==== SUPPLIED MATERIAL ====

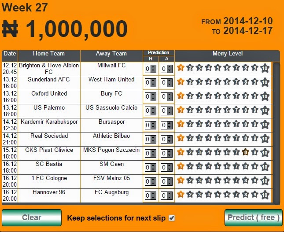This screenshot has height=232, width=284.
Task: Click star 1 for Hannover 96 match
Action: click(181, 195)
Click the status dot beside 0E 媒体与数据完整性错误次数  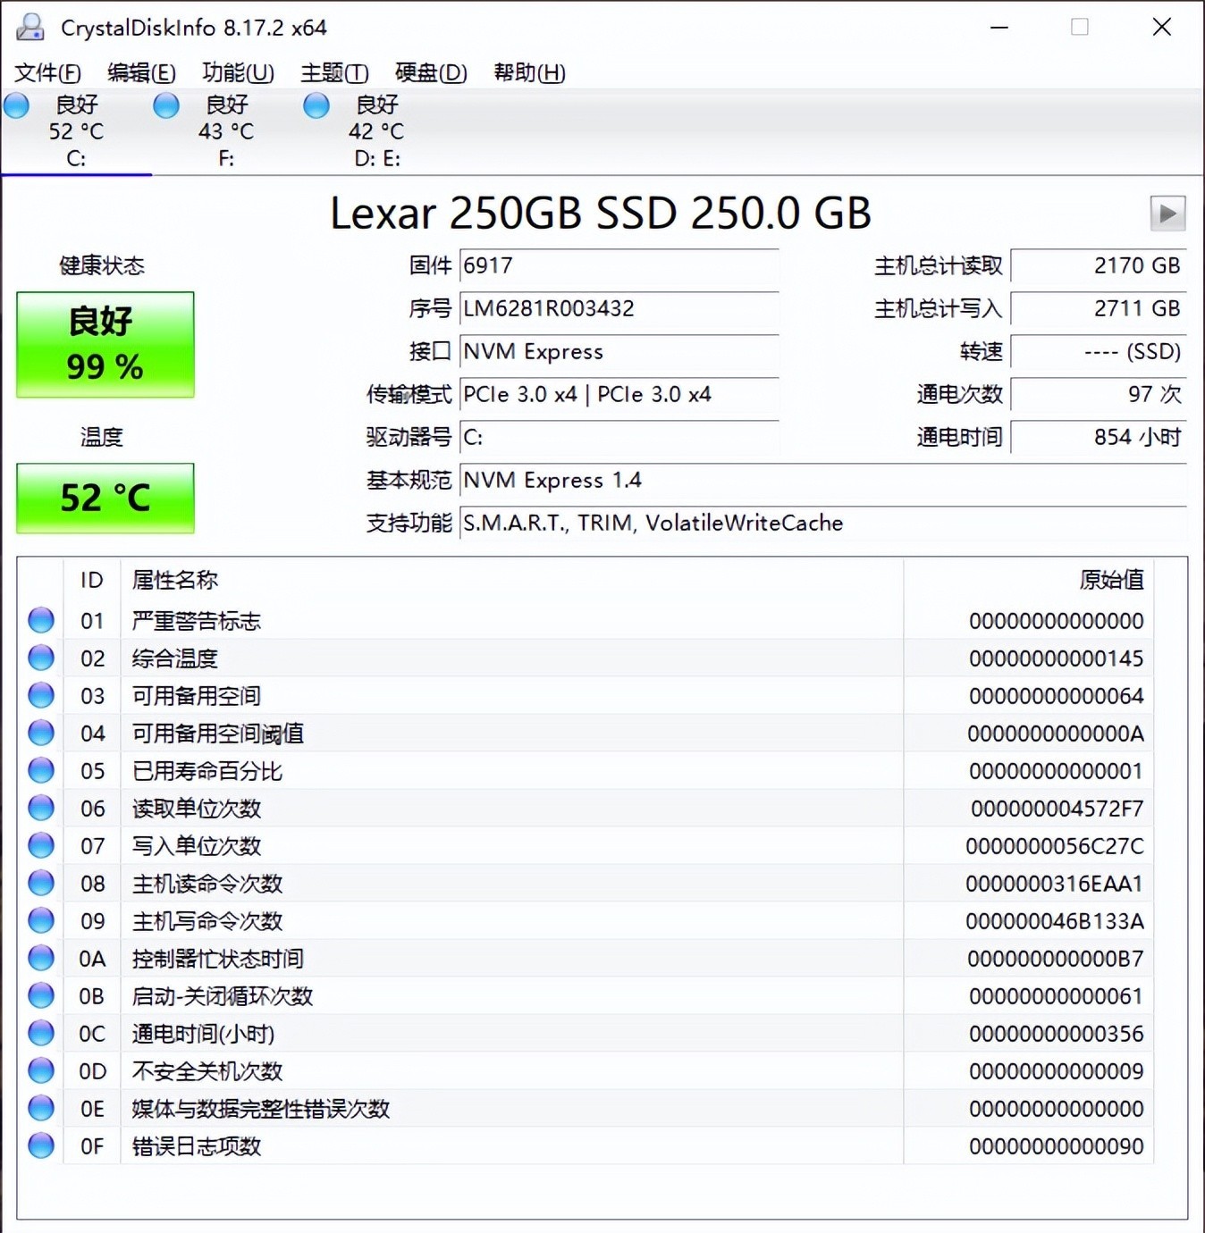point(40,1108)
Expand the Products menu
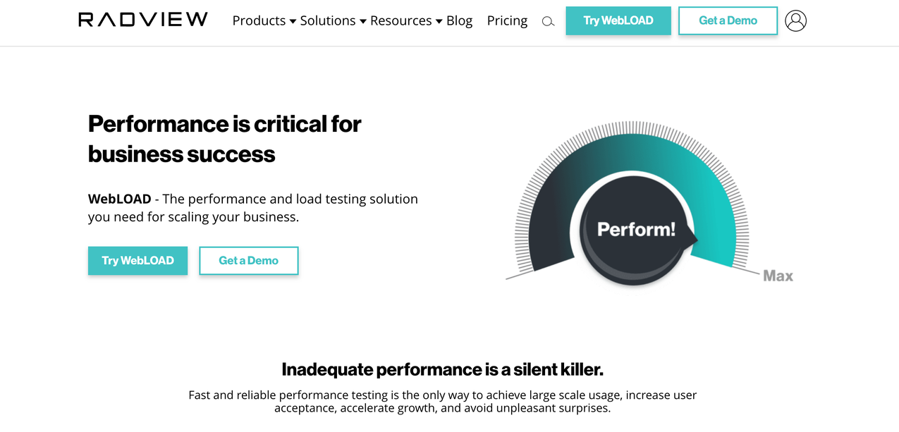The height and width of the screenshot is (432, 899). click(259, 20)
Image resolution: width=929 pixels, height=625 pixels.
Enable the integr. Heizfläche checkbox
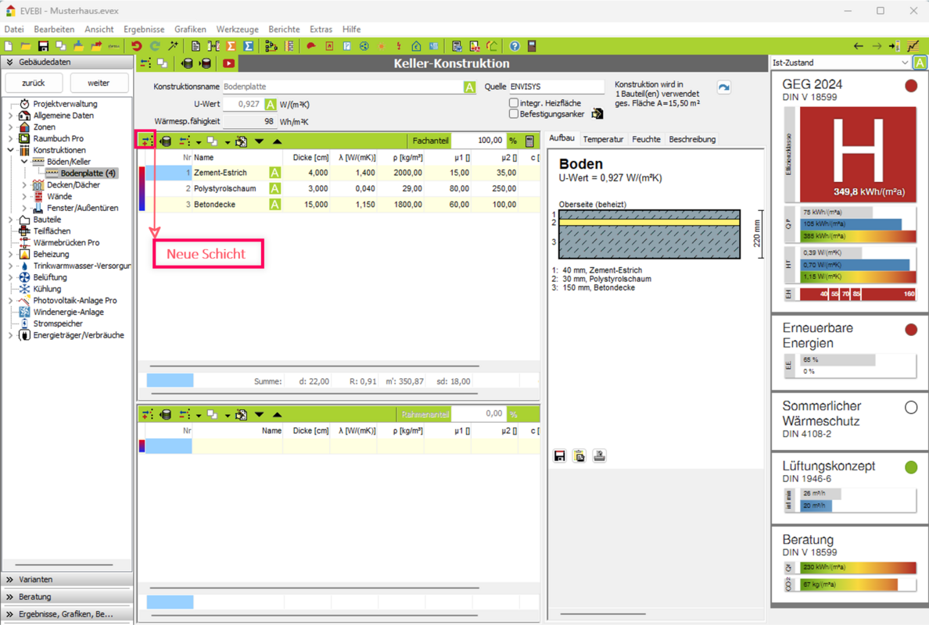[514, 103]
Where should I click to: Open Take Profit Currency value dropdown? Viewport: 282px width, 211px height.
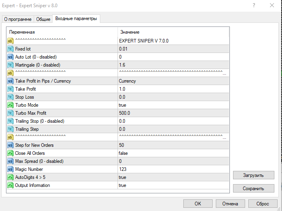coord(172,81)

====

- **WORK INSTRUCTION**
Starting with the line that contains "Image resolution: width=929" and ending with the last line of the data above, transcribe exactly those lines and no others, without pictures.

- **RESPONSE AREA**
Image resolution: width=929 pixels, height=625 pixels.
Enable the integr. Heizfläche checkbox
[514, 103]
Where should I click to: Open Take Profit Currency value dropdown? Viewport: 282px width, 211px height.
coord(172,81)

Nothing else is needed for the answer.